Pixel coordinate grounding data

----------

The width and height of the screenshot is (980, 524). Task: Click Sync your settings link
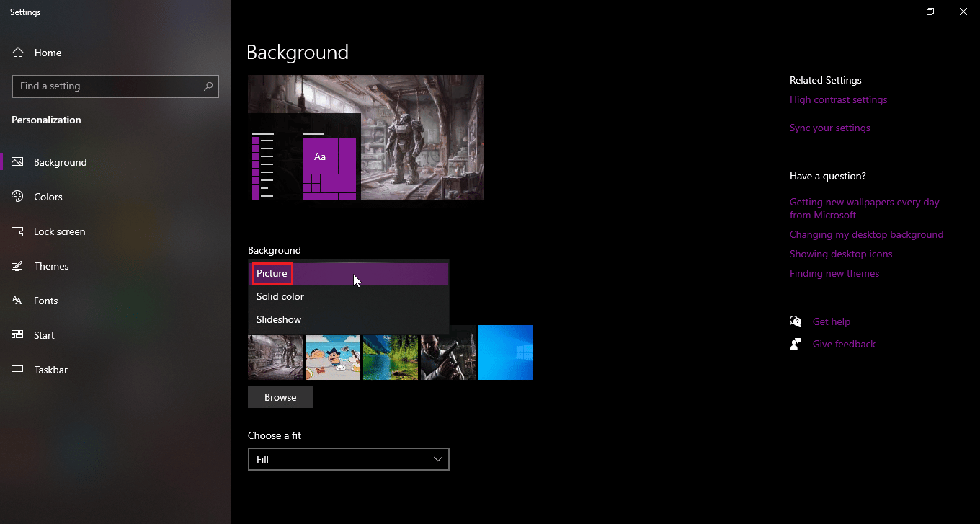point(829,128)
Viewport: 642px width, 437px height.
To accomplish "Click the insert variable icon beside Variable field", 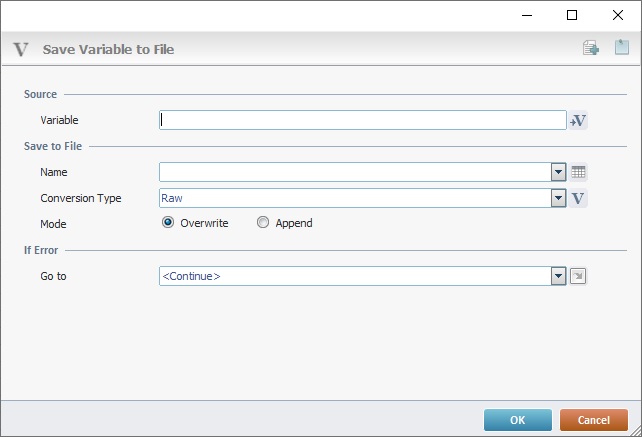I will click(578, 120).
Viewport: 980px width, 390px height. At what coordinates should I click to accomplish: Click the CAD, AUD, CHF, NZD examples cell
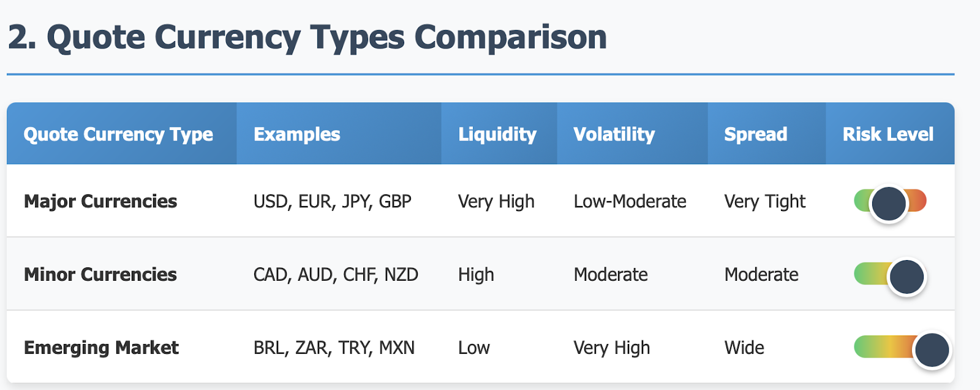(x=336, y=274)
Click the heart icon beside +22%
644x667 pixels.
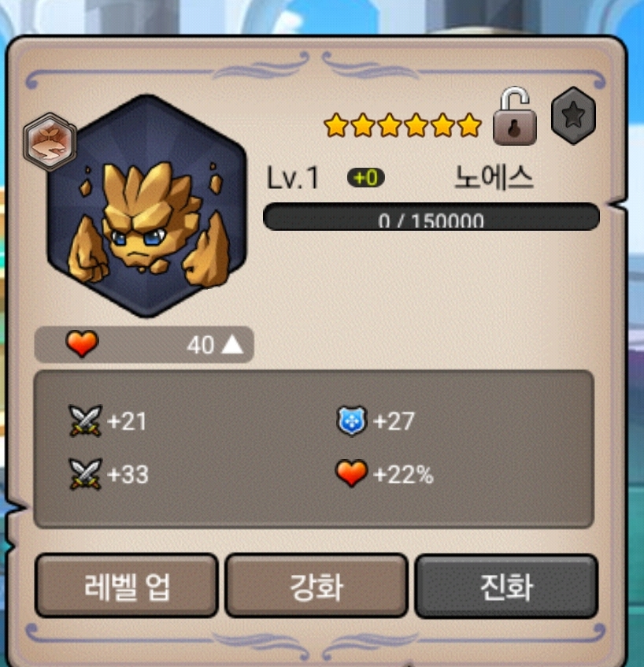[x=351, y=473]
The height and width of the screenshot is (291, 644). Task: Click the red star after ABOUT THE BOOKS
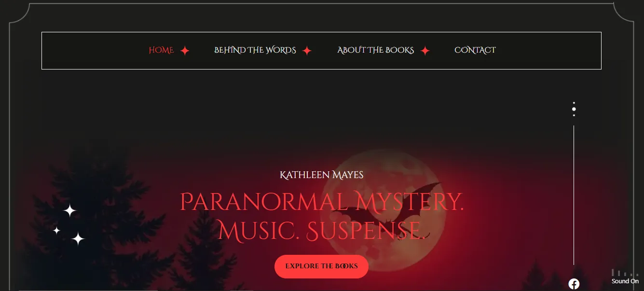click(x=425, y=51)
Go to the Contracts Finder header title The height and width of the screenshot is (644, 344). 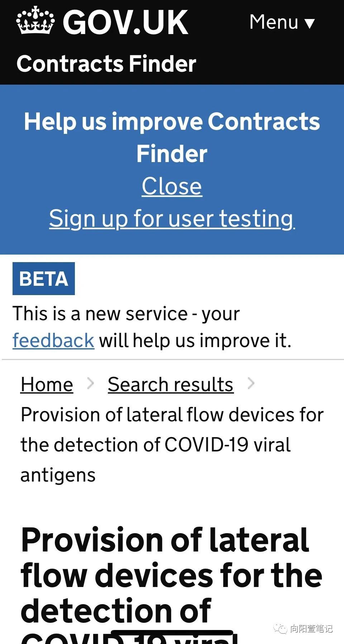(106, 64)
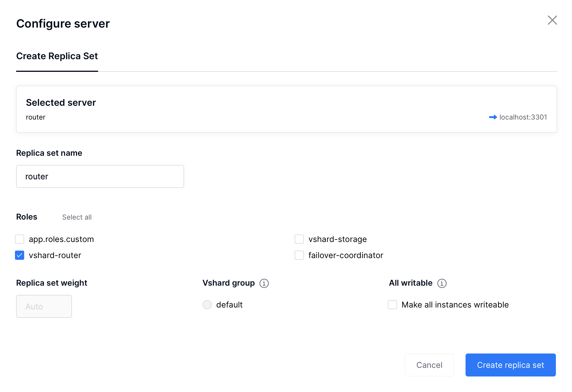572x392 pixels.
Task: Select the vshard-router label text
Action: 55,255
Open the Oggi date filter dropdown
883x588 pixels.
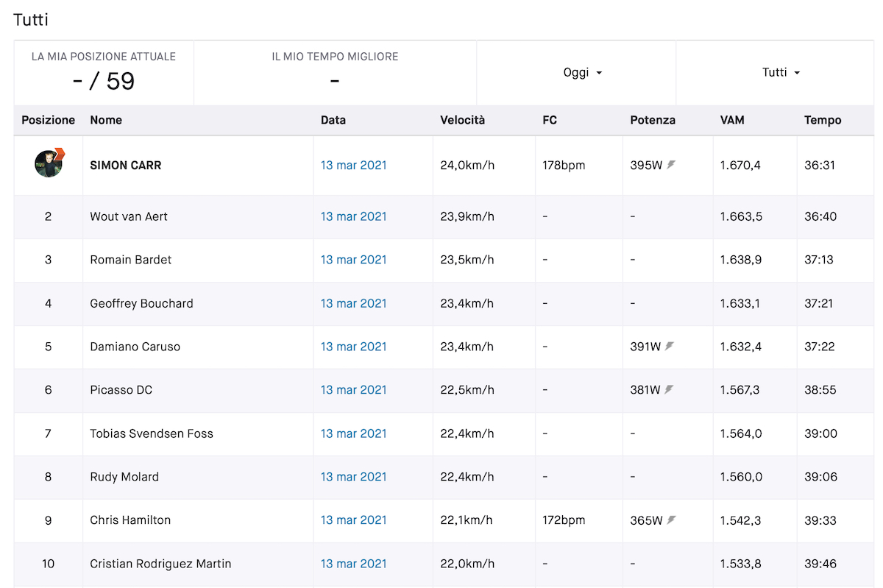tap(582, 73)
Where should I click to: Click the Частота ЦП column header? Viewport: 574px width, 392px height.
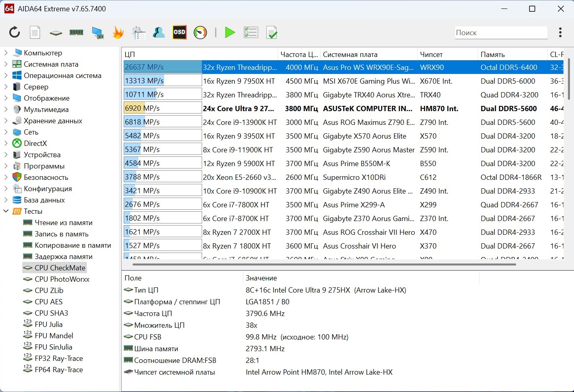tap(299, 54)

----------

## DESCRIPTION OF THE TASK
Quote, without alteration, the lines running from the line containing "883x588 pixels." to the last line of the entries, and include no pictures.

## SOLUTION
883x588 pixels.
tap(582, 73)
Where should I click to: Click the Частота ЦП column header? Viewport: 574px width, 392px height.
tap(299, 54)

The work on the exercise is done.